> **Exercise description**:
Copy out the entries word for word, starting with the line that contains "What do you" and continuing through the line that contains "center [89, 127].". Give only those lines.

> **Exercise data**:
◇ ◇ ◇ ◇ ◇ ◇ ◇

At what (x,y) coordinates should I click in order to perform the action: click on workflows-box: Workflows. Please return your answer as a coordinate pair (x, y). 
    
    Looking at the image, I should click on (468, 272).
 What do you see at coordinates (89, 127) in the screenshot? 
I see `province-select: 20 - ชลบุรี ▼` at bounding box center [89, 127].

◇ ◇ ◇ ◇ ◇ ◇ ◇

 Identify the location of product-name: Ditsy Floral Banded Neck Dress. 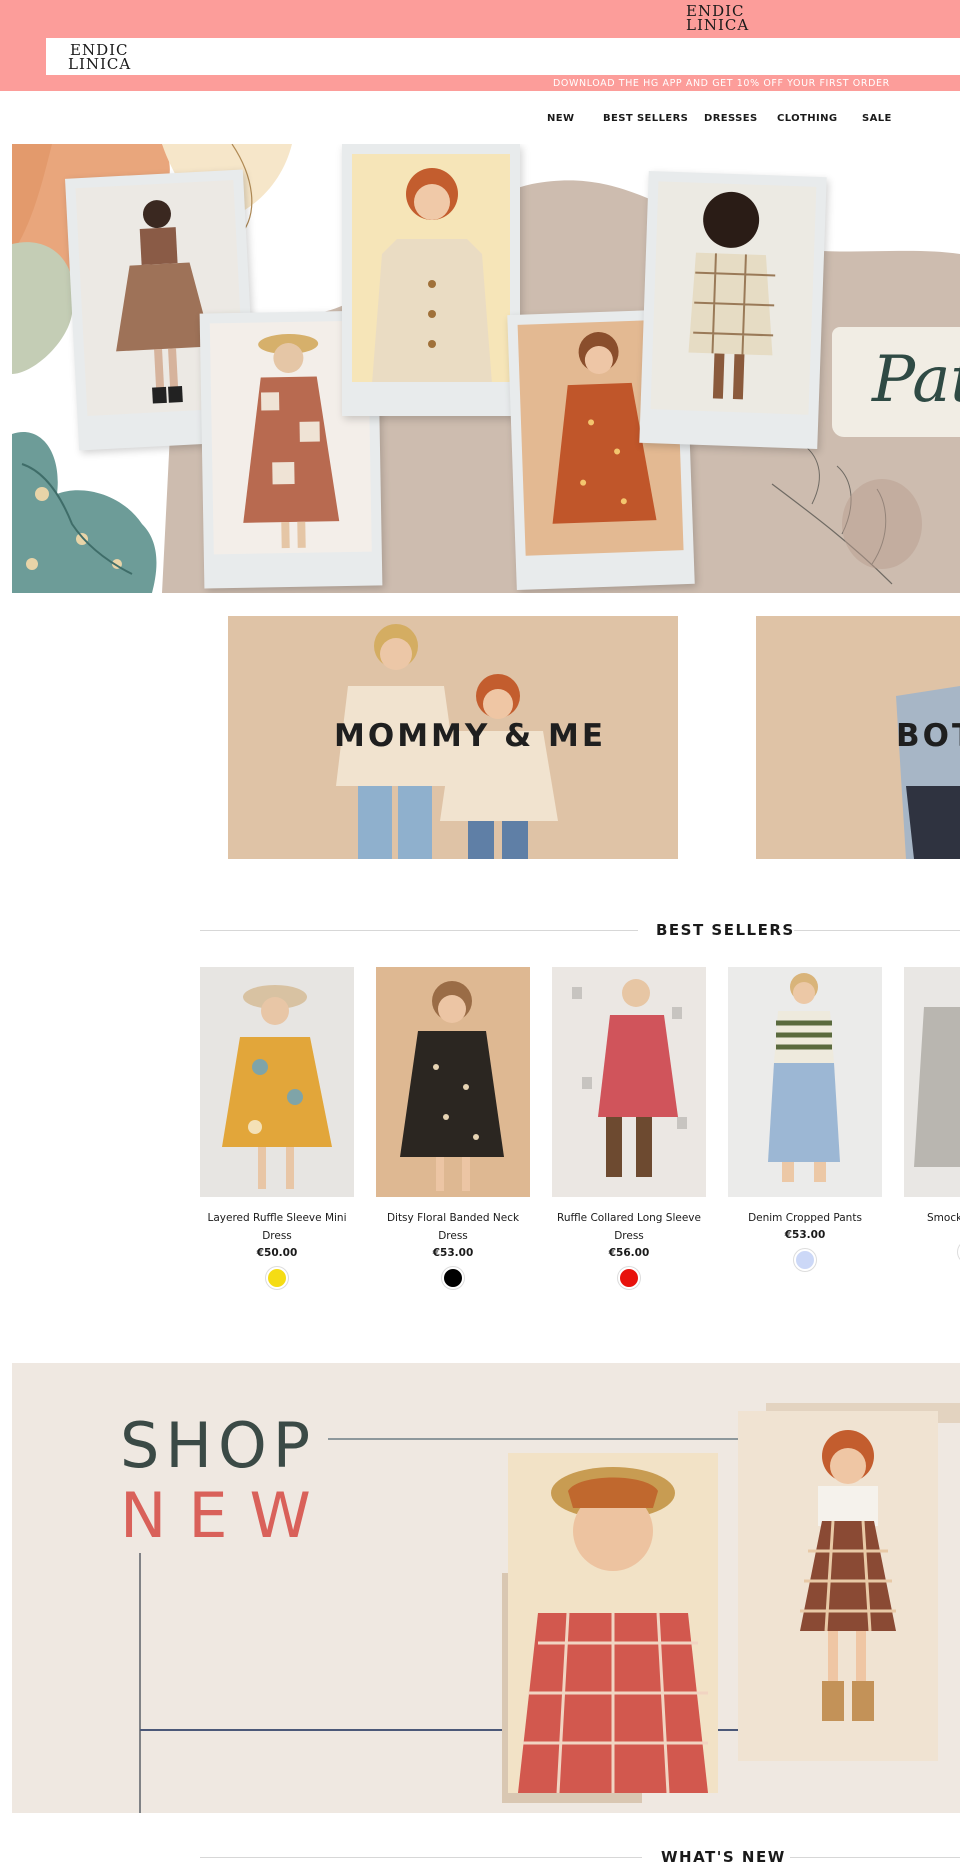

◇ ◇ ◇ ◇ ◇ ◇ ◇

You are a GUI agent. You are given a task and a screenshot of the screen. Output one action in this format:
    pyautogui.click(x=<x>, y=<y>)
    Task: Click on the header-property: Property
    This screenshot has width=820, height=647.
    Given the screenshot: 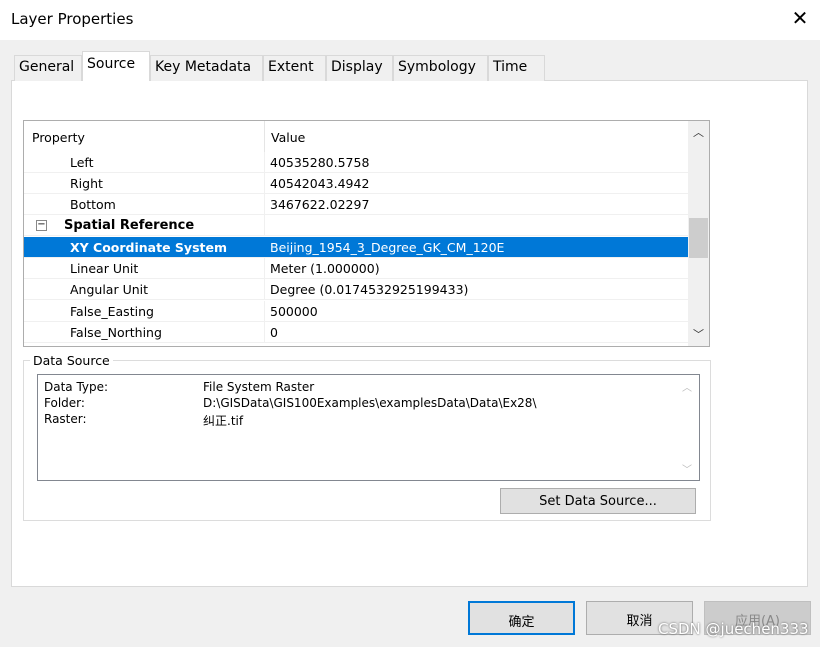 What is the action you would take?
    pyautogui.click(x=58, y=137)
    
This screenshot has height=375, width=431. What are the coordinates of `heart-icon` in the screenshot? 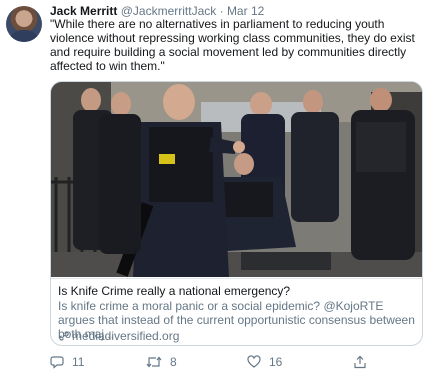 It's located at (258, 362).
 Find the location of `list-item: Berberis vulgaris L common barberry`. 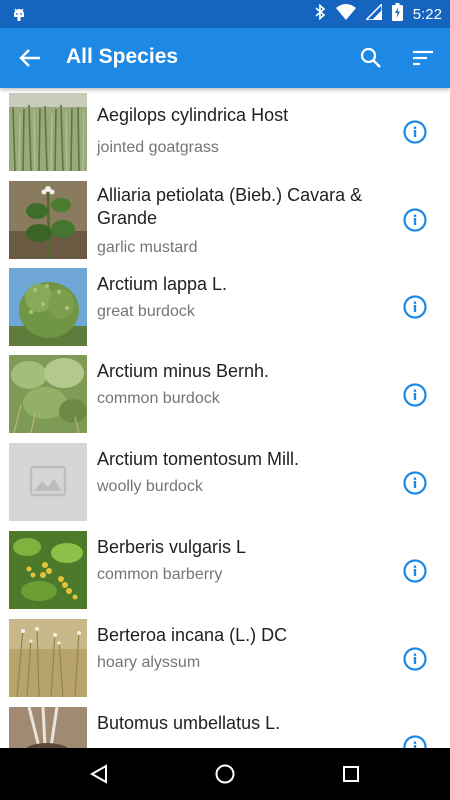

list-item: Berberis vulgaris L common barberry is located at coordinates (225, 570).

◇ ◇ ◇ ◇ ◇ ◇ ◇

> **Response**:
 What do you see at coordinates (89, 127) in the screenshot? 
I see `province-select: 20 - ชลบุรี ▼` at bounding box center [89, 127].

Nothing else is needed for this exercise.